Each HAMT node carries a reference counter, since FreePascal has no garbage collector. If the reference count is 1, the node can mutate, otherwise it is immutable with a copy-on-write semantic like strings. The counter is updated atomically, so the map could be shared across threads. This might lead to a large number of memory writes when a path of a full tree is copied (6 levels of up 32 children), but still less than copying a full hash table.
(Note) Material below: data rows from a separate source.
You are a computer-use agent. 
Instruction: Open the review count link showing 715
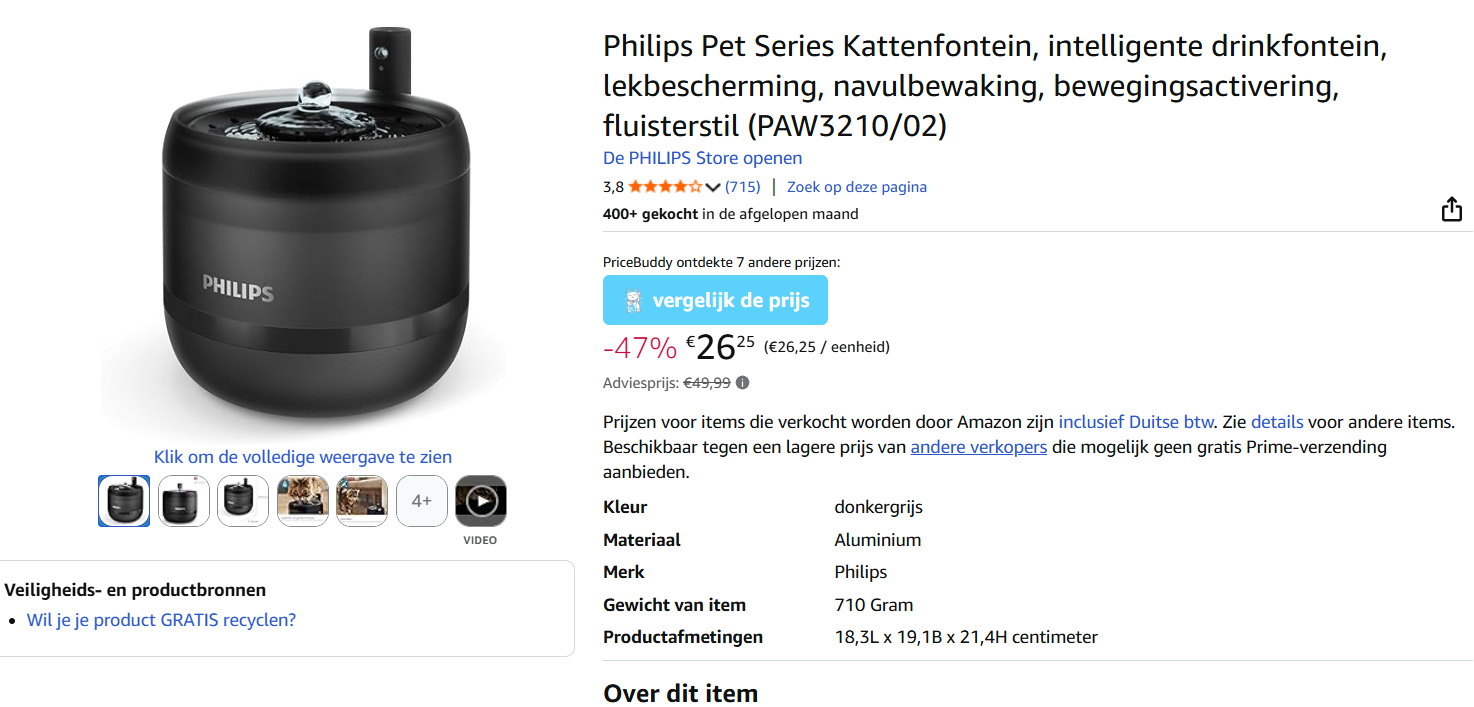click(741, 186)
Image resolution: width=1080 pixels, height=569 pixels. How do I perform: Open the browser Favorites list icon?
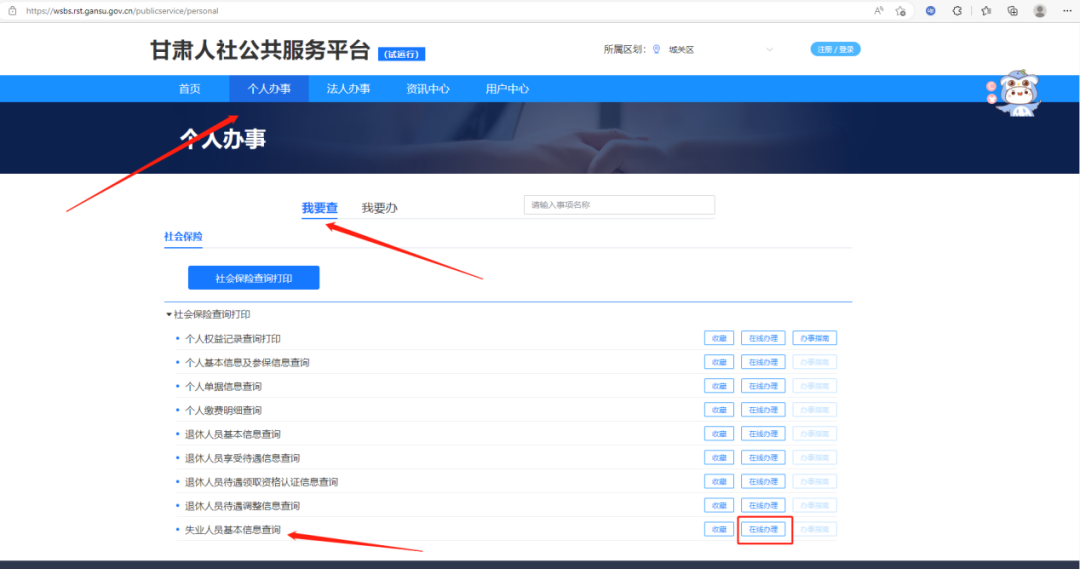tap(986, 10)
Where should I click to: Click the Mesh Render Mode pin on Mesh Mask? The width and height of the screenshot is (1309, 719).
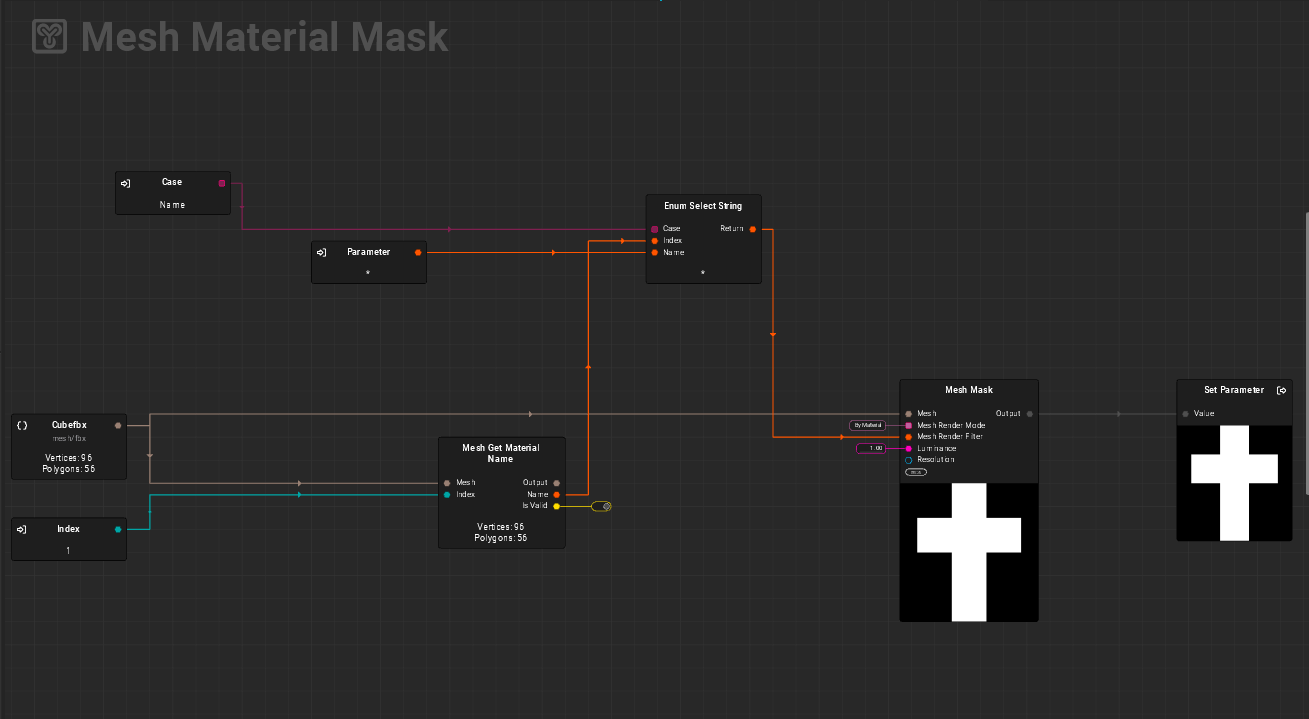(x=908, y=425)
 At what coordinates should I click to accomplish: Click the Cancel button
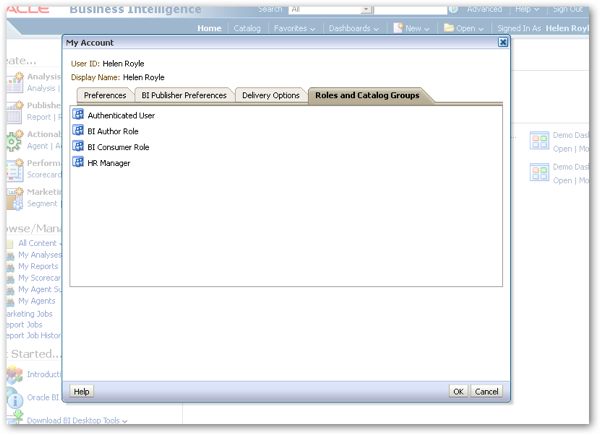pyautogui.click(x=486, y=391)
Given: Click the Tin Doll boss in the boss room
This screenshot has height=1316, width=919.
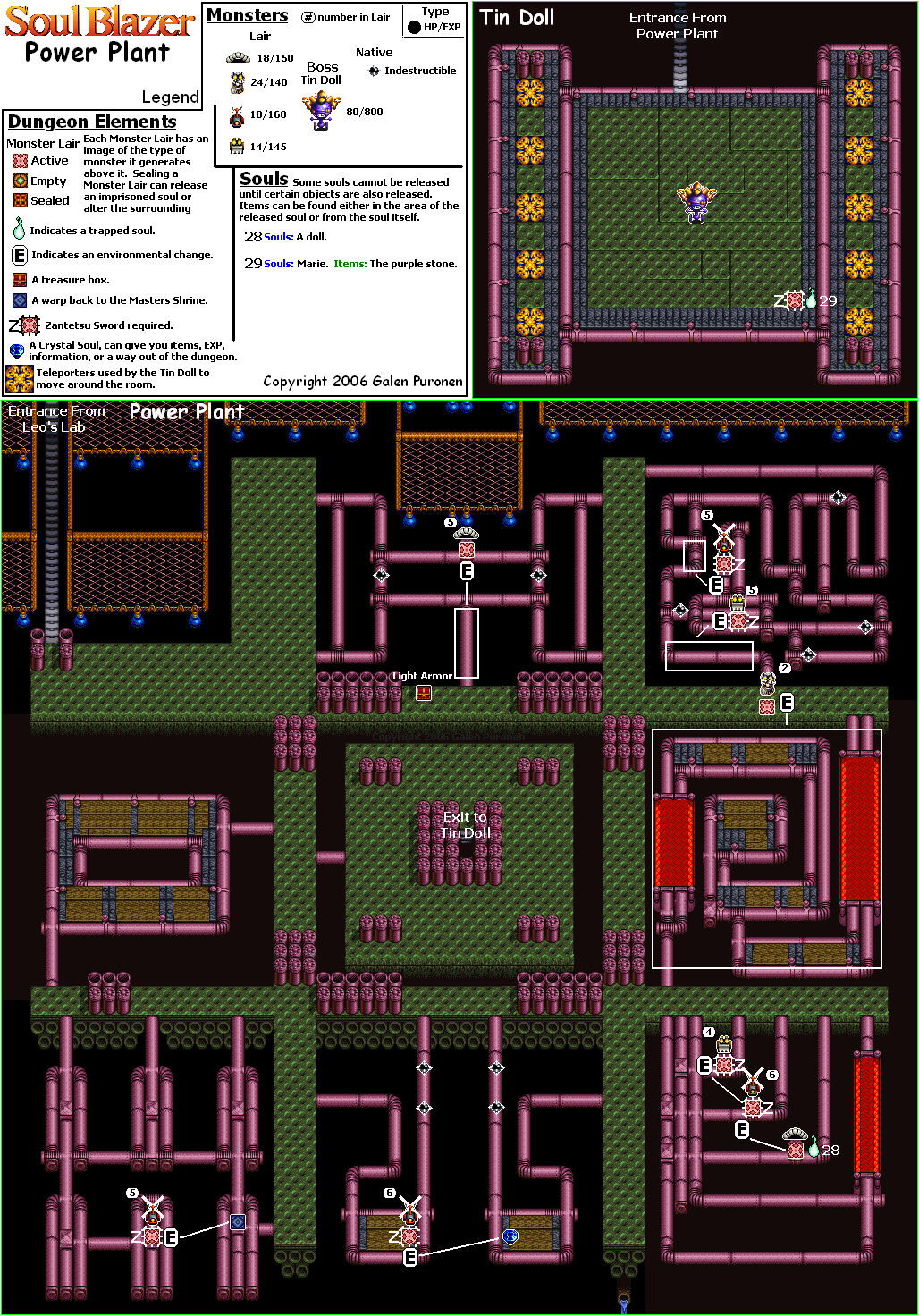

Everything is implemented using generics, so it can be used with all types.
Mutable Map:
type TMutableMapStringString = specialize TMutableMap<string, string, THAMTTypeInfo>;
var map: TMutableMapStringString;
p: TMutableMapStringString.PPair;
begin
map := TMutableMapStringString.create;
map.Insert('hello', 'world');
map.insert('foo', 'bar');
map['abc'] := 'def';
writeln(map['hello']); // world
writeln(map.get('foo')); // bar
writeln(map.get('abc', 'default')); // def
//enumerate all
for p in map do
writeln(p^.key, ': ', p^.value);
map.free;
end.
Immutable Map:
type TImmutableMapStringString = specialize TImmutableMap<string, string, THAMTTypeInfo>;
var map, map2, map3: TImmutableMapStringString;
p: TImmutableMapStringString.PPair;
begin
map := TImmutableMapStringString.create;
map2 := map.Insert('hello', 'world');
map3 := map2.insert('foo', 'bar');
writeln(map.get('hello', 'default')); // default
writeln(map.get('foo', 'default')); // default
writeln(map2.get('hello')); // world
writeln(map2.get('foo', 'default')); // default
writeln(map3['hello']); // world
writeln(map3['foo']); // bar
//enumerate all
for p in map3 do
writeln(p^.key, ': ', p^.value);
map.free;
map2.free;
map3.free;
end.
Mutable Set:
type TMutableSetString = specialize TMutableSet<string, THAMTTypeInfo>;
var stringSet: TMutableSetString;
p: TMutableSetString.PItem;
begin
stringSet := TMutableSetString.create;
stringSet.Insert('hello');
stringSet.insert('foo');
writeln(stringSet['hello']); // true
writeln(stringSet.contains('foo')); // true
writeln(stringSet.contains('abc')); // false
//enumerate all
for p in stringSet do
writeln(p^);
stringSet.free;
end.
Immutable Set:
type TImmutableSetString = specialize TImmutableSet<string, THAMTTypeInfo>;
var set1, set2, set3: TImmutableSetString;
p: TImmutableSetString.PItem;
begin
set1 := TImmutableSetString.create;
set2 := set1.Insert('hello');
set3 := set2.insert('foo');
writeln(set1.contains('hello')); // false
writeln(set1['foo']); // false
writeln(set2.contains('hello')); // true
writeln(set2['foo']); // false
writeln(set3.contains('hello')); // true
writeln(set3['foo']); // true
//enumerate all
for p in set3 do
writeln(p^);
set1.free;
set2.free;
set3.free;
end.
Manual:
This library requires no installation, there are no dependencies besides the FreePascal compiler. Just copy the hamt.*
files in the unit search path of FreePascal. Then you can use the maps with uses hamt.maps
and the sets with uses hamt.sets
.
However, beware that the last stable release of FreePascal, 3.0.4, cannot compile the complex generics used here. You need to have at least FreePascal 3.1.1, preferably 3.3.1 with revision r39690.
To run the tests cases in tests/hamt_tests.pas
, you also need to have bbutils in the search path.